EXERCISE DIRECTIONS
Copy the listing lines from the one containing "This screenshot has" through the one containing "center [1154, 522].", replacing "coordinates" with "location" and leaving everything else unchanged. Leave the pictures out of your answer.

═════ INPUT RECORDS ═════

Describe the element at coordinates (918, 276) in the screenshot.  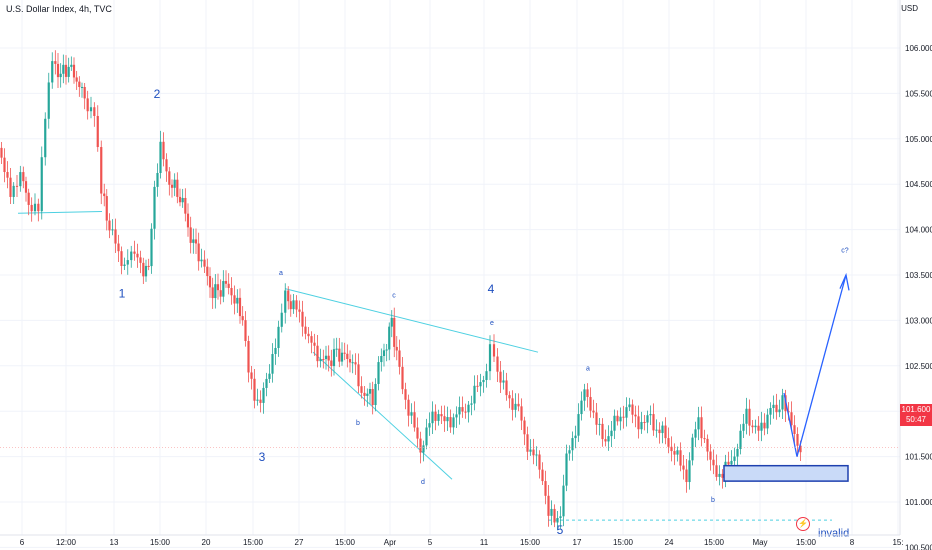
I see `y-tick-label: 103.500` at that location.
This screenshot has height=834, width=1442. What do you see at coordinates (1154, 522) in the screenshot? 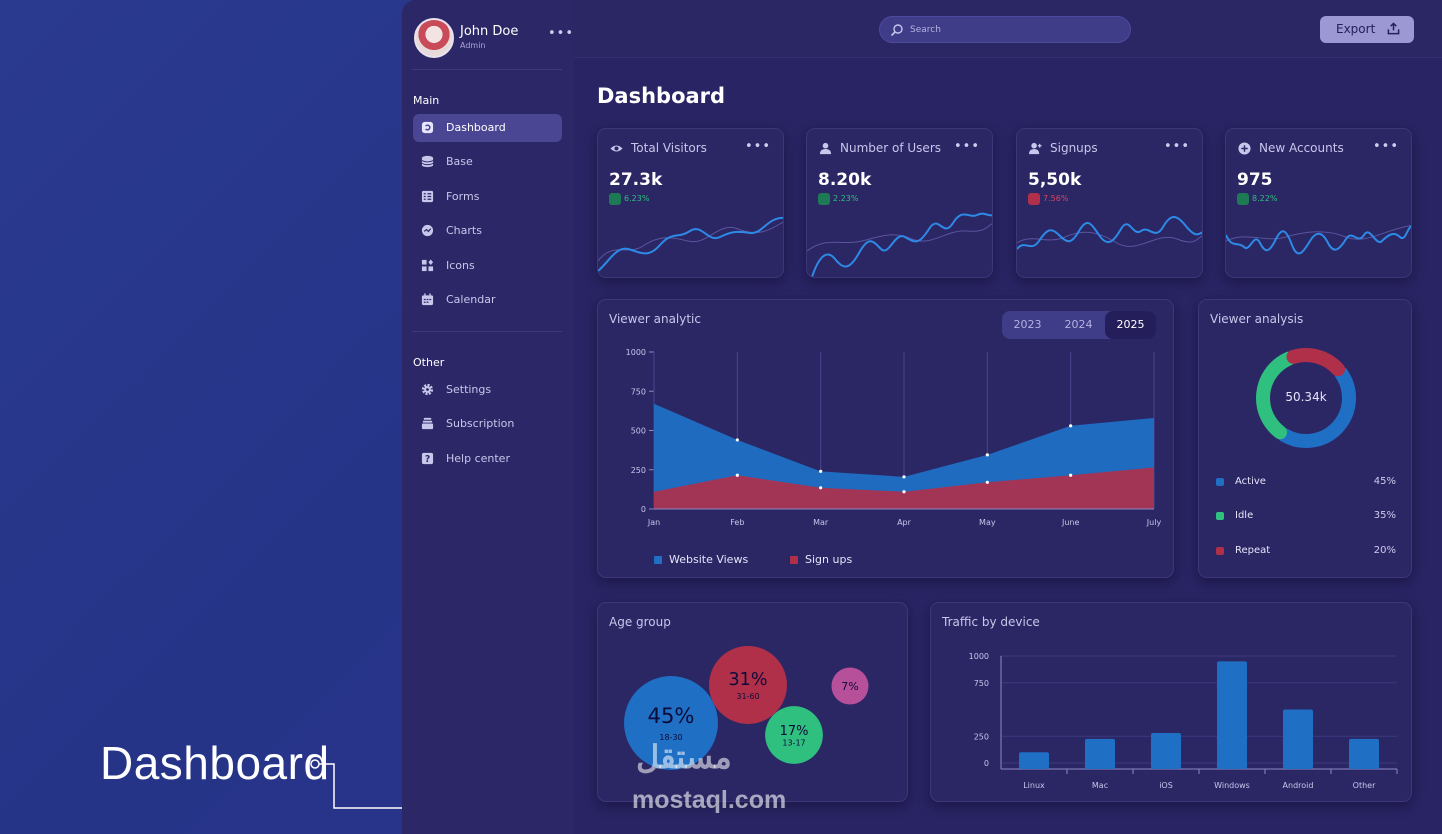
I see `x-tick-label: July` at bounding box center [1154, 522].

═════
═════ INPUT RECORDS ═════

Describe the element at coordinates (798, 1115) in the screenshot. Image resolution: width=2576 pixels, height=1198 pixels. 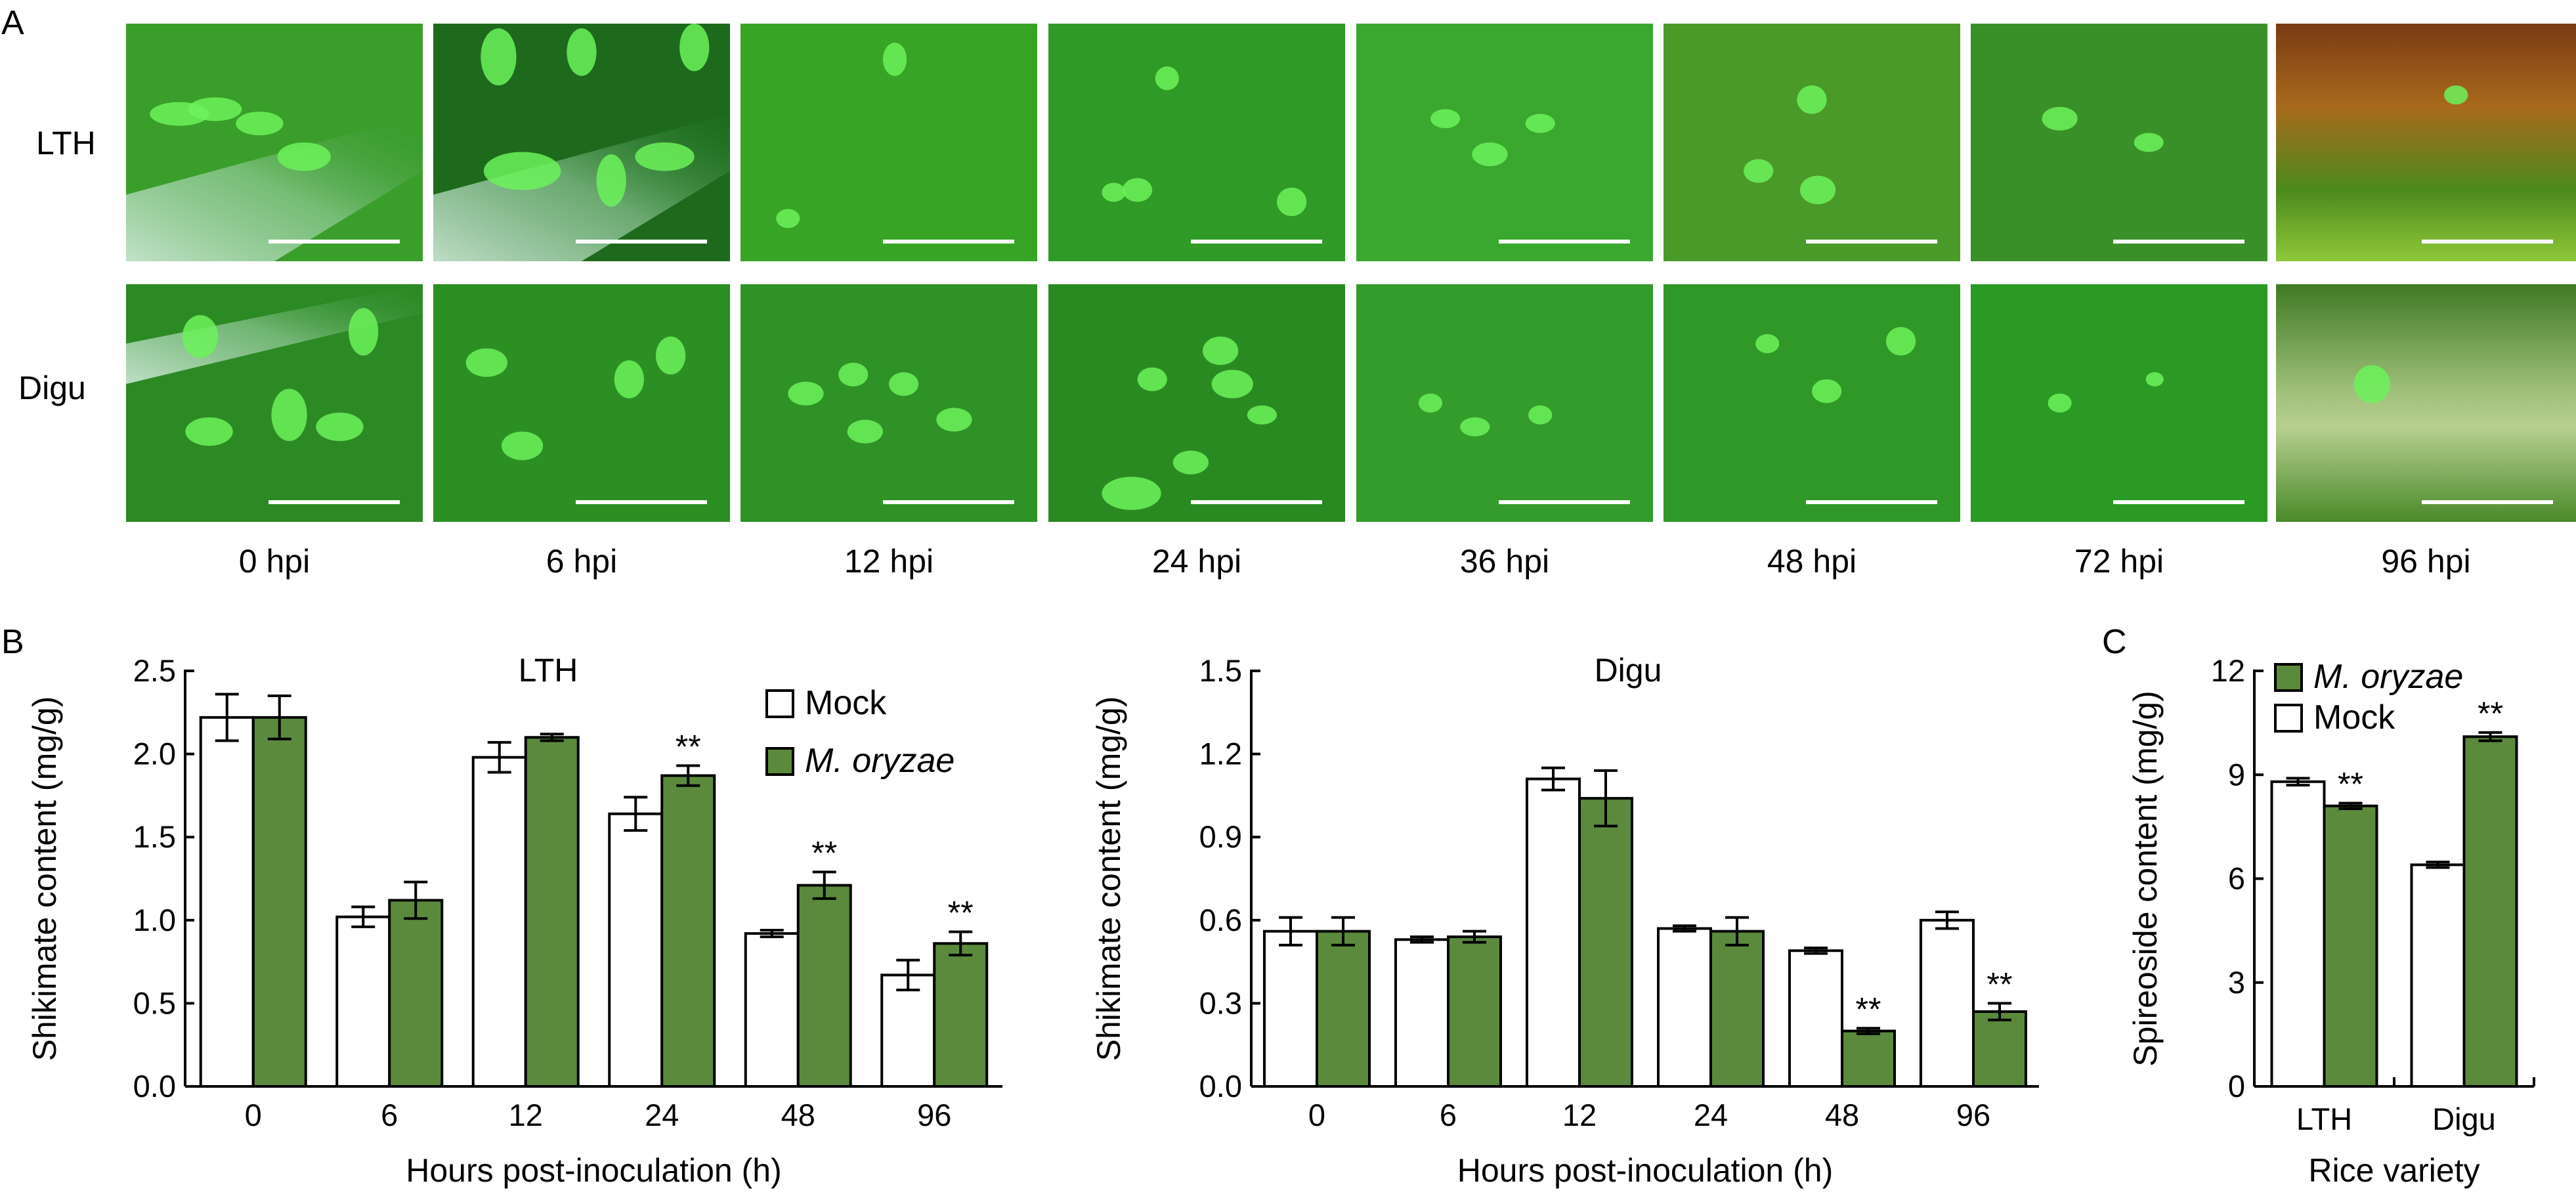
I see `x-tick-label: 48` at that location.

═════

EXPECTED ANSWER
This screenshot has height=834, width=1442. What do you see at location (1154, 522) in the screenshot? 
I see `x-tick-label: July` at bounding box center [1154, 522].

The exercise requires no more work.